RECORD EXCERPTS below:
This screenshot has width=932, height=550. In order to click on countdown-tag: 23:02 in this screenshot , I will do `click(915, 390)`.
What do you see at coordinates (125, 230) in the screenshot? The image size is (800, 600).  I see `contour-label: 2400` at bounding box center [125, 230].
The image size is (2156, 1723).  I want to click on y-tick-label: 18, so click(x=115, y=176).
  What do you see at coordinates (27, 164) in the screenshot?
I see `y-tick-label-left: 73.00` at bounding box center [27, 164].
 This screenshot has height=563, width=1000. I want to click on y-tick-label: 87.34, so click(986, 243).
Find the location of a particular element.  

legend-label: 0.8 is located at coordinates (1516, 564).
End of RECORD EXCERPTS.
Turn every line of the listing into a JSON list of strings, one string per line, skipping blank lines.

◆ WORKED SOLUTION
[
  "This screenshot has width=932, height=550. In order to click on countdown-tag: 23:02 in this screenshot , I will do `click(915, 390)`.",
  "What do you see at coordinates (125, 230) in the screenshot? The image size is (800, 600).  I see `contour-label: 2400` at bounding box center [125, 230].",
  "The image size is (2156, 1723).  I want to click on y-tick-label: 18, so click(x=115, y=176).",
  "  What do you see at coordinates (27, 164) in the screenshot?",
  "I see `y-tick-label-left: 73.00` at bounding box center [27, 164].",
  " This screenshot has height=563, width=1000. I want to click on y-tick-label: 87.34, so click(986, 243).",
  "Find the location of a particular element.  ",
  "legend-label: 0.8 is located at coordinates (1516, 564)."
]